My Optimization isn't Premature, it's just Right

While looking up some information on StackOverflow comparing the performance of os.walk to Pathlib's rglob, I ran into a a bunch of "answers" that put me into rant mode. Without going too far down the rabbit-hole, this quote on one of the questions summarizes my feelings on the matter:

It's a plague on SO to discard questions related to performance with something like "premature optimizations are root of blabla" (which are actually misquotations of Knuth)

The other garbage non-answer that I run into is "try it out yourself". Oh, really?

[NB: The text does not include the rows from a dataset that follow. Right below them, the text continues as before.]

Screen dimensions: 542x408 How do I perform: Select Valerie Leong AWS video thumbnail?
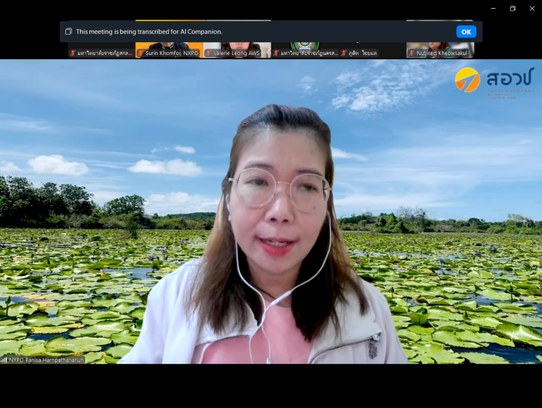237,46
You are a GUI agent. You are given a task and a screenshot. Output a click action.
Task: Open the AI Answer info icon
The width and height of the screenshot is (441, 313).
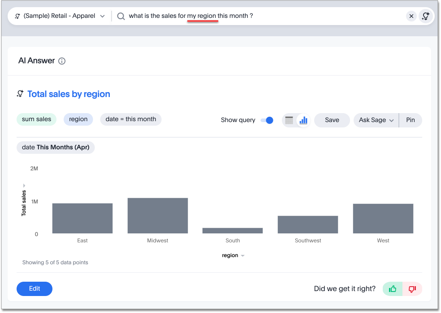point(62,61)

Why didn't I think of that!?

Trying it out myself

So, I already know that os.walk is faster than rglob.

I discovered that a couple of years ago while running some tests on a large directory tree, which was network mounted over a samba share, via a very low bandwidth wireless connection, on a device I could only access for limited periods of time. In my entire programming career, it was the only time that the performance of enumerating files on the filesystem was ever a bottleneck - and that was strictly due to how unusual and bizarre the entire setup was.

I needed to identify a small number of files based on a filename pattern - but had no deterministic way to access the deeply nested files. I even tried using find, grep, and other Linux tools - but they were similarly slow.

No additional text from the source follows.